The European Union, and all the polyglottisms that come with it, is his subject, divided into halves: the first has Portuguese history professor Leonor Silveira lugging her shockingly willing young daughter around various monuments in port towns during stops on their cruise; the second is almost entirely dedicated to John Malkovich’s commander chatting idly with aging divas Catherine Deneuve, Stefania Sandrelli, and Irene Papas over dinner.

A travelogue in two ways, the film almost requires that you sit back and descend into a nice lull, even as you take in an assload of information. But there are seeds. Talk of Dubya-esque invasions by Marseille’s King Sebastian and the strife between Europe and Islam nations abound, but -- and this is de Oliveira’s masterstroke -- it’s not merely there to set up the ending. What he proposes is that with progress comes the same old thing. History lives alongside the present day for de Oliveira -- it’s no mistake that, while all the aforementioned starlets understand eachother’s language as they casually swap monologues, no one understands Silveira’s Portuguese. Even as we make progresses, we (or, rather, Europe) still has strides to go, and it’s foolish to think that all the ills we eventually go away.

Sounds ludicrously dense, no?
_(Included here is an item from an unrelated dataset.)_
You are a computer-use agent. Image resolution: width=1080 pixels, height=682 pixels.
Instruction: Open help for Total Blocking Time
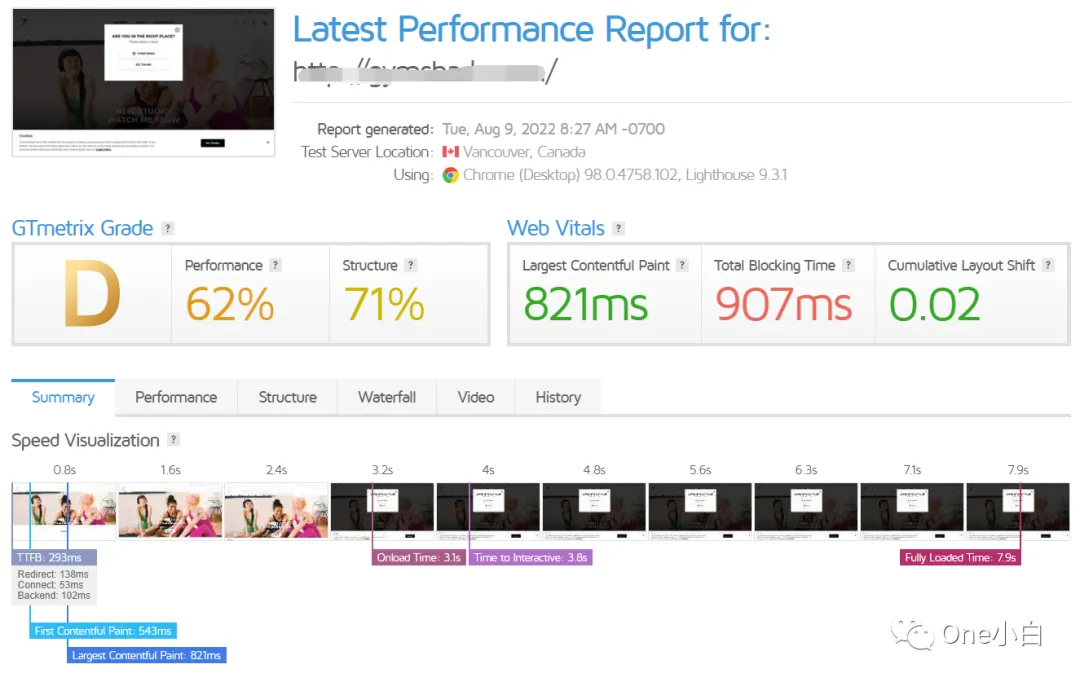point(849,265)
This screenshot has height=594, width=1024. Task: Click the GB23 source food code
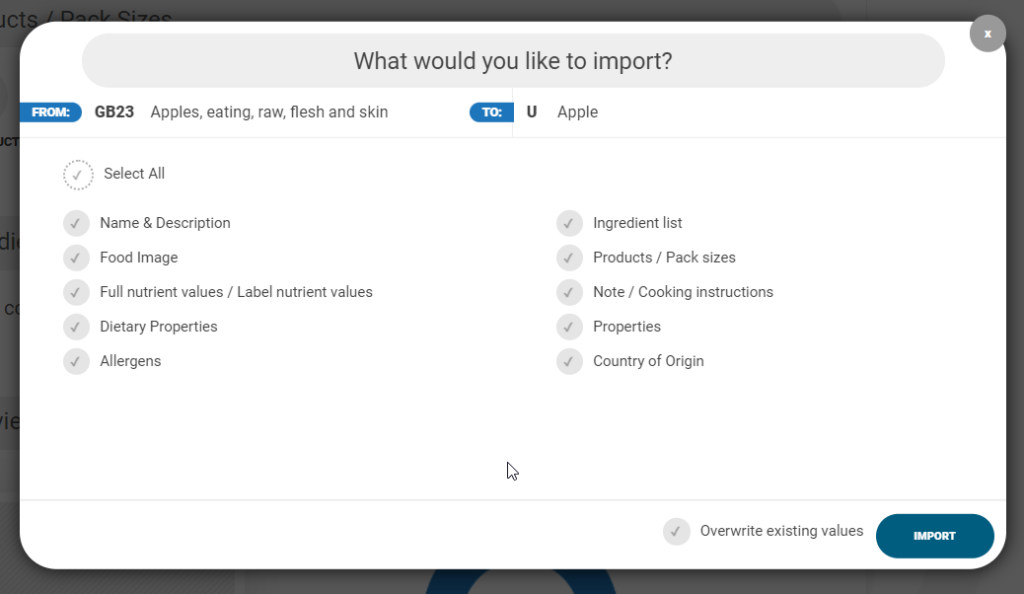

But not so -- de Oliveira keeps it all in check, allowing for a film that can be interpreted in many ways while still remaining as close to a mainstream film as he’s ever made. Pretty funny, too, what with some very amusing formal repetitions (the same shot of people waving goodbye to the ship; the “boat travels” shot; the bit about a dog with a short leash). Wait, did I say mainstream? “It was so fucking stupid,” was the most audible claim heard on the way out by a fellow attendee. Oh well. B

Time of the Wolf (Michael Haneke, France/Austria/Germany)
In which Austria’s most ostentatious provocateur -- a director for whom every shot is clearly premeditated, if not anally setup -- realizes he doesn’t have as much control when the focus is on an ensemble. Actually, that’s not true -- Code Unknown also had no central protagonist (despite Juliette Binoche on the cover) and that was maybe the best I’ve seen from him so far. But this one got away from him at some point, even if the results are still rather bone-chilling.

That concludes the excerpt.